▶ **Exercise prompt**
Using the listing below, report how many lines contain the word "Wabisabi" and give no other words.

[[ Data records, beginning ]]

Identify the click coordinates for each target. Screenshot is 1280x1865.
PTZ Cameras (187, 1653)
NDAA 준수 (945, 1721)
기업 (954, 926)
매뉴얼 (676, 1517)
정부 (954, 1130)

[[ Data records, end ]]
[[ Data records, beginning ]]

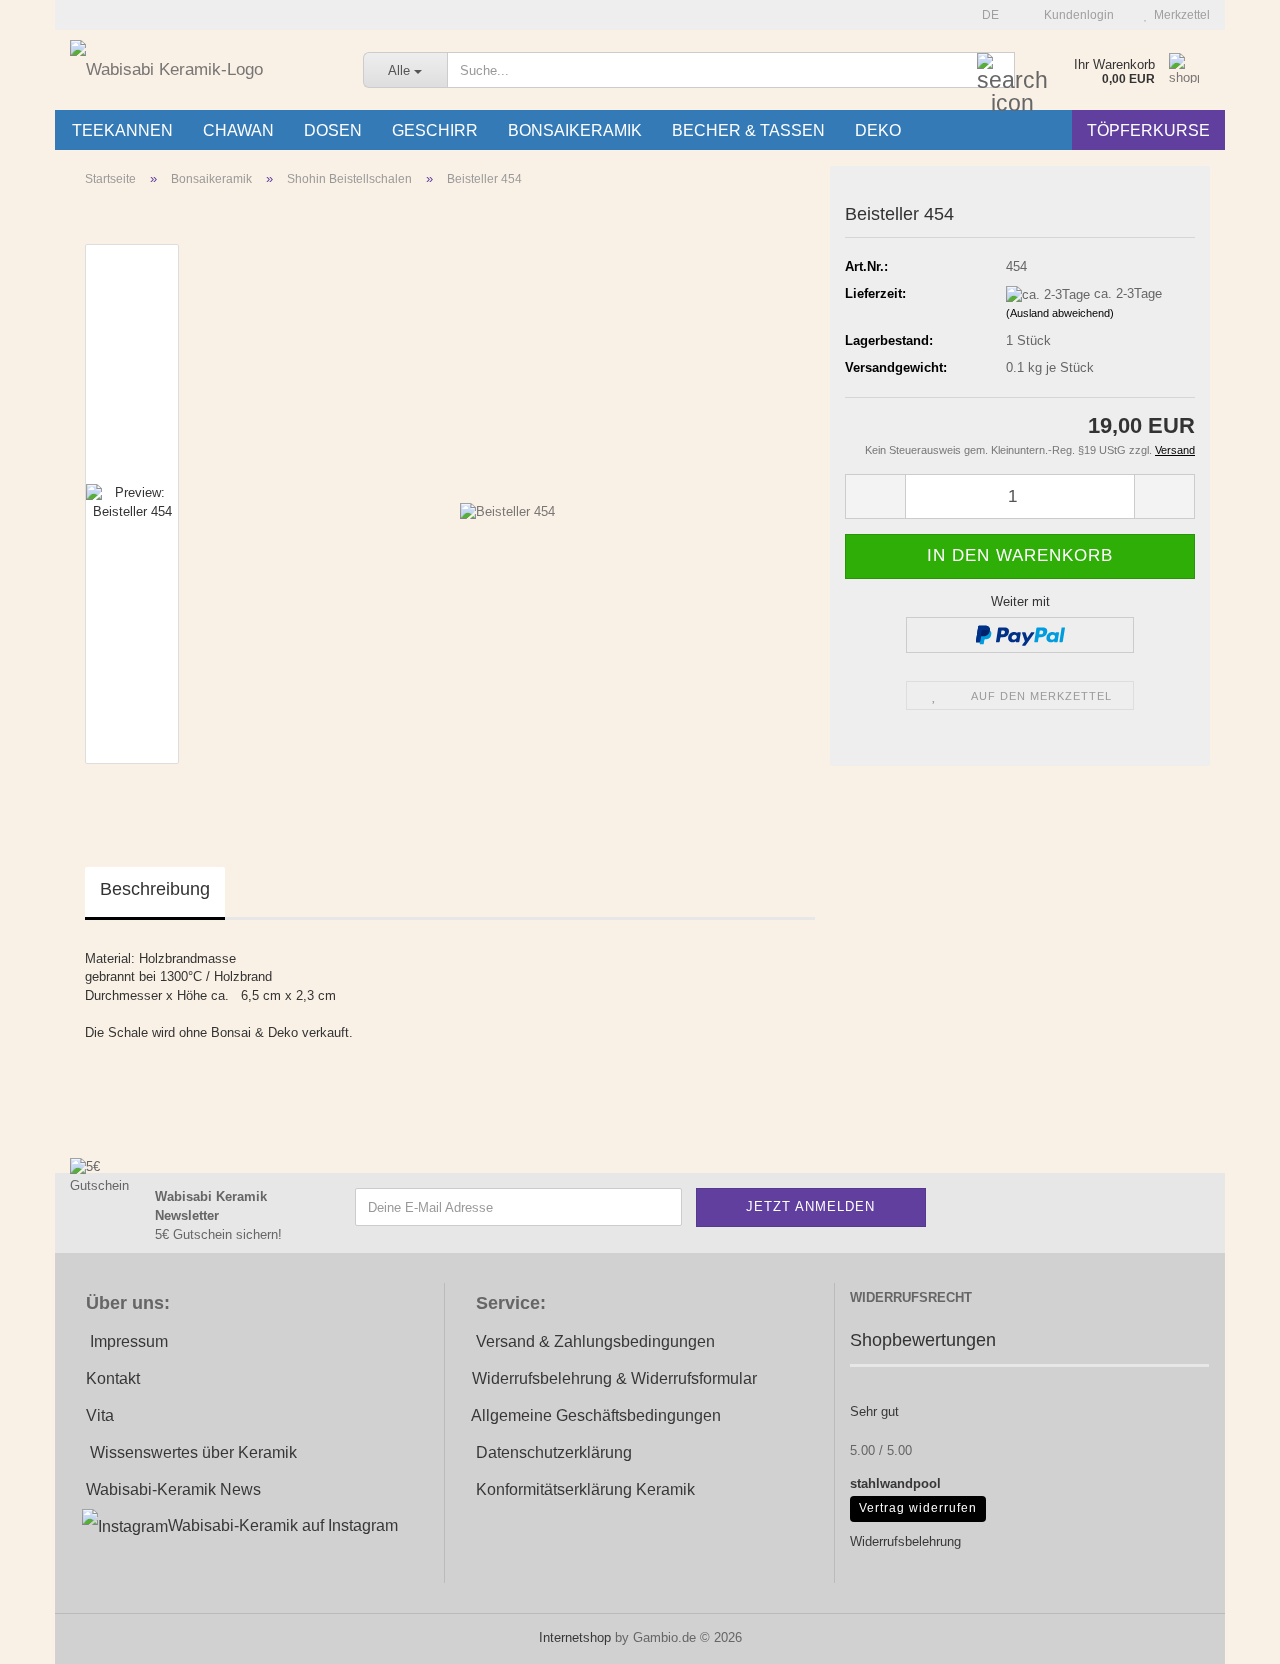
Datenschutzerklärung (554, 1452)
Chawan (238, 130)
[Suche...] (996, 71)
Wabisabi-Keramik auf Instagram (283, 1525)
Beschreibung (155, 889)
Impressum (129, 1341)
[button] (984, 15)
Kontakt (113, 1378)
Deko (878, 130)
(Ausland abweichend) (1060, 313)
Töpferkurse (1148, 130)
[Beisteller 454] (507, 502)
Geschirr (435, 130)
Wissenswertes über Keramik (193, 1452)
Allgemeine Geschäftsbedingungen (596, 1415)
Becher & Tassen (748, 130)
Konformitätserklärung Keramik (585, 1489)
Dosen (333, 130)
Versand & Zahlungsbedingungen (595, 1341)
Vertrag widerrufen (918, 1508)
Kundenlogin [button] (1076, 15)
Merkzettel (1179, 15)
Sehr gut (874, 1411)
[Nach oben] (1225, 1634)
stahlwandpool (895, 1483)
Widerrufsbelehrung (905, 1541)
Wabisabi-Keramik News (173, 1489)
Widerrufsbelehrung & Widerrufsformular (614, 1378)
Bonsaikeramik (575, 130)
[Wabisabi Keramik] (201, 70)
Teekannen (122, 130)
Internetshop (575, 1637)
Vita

[[ Data records, end ]]

▶ **Result below**
3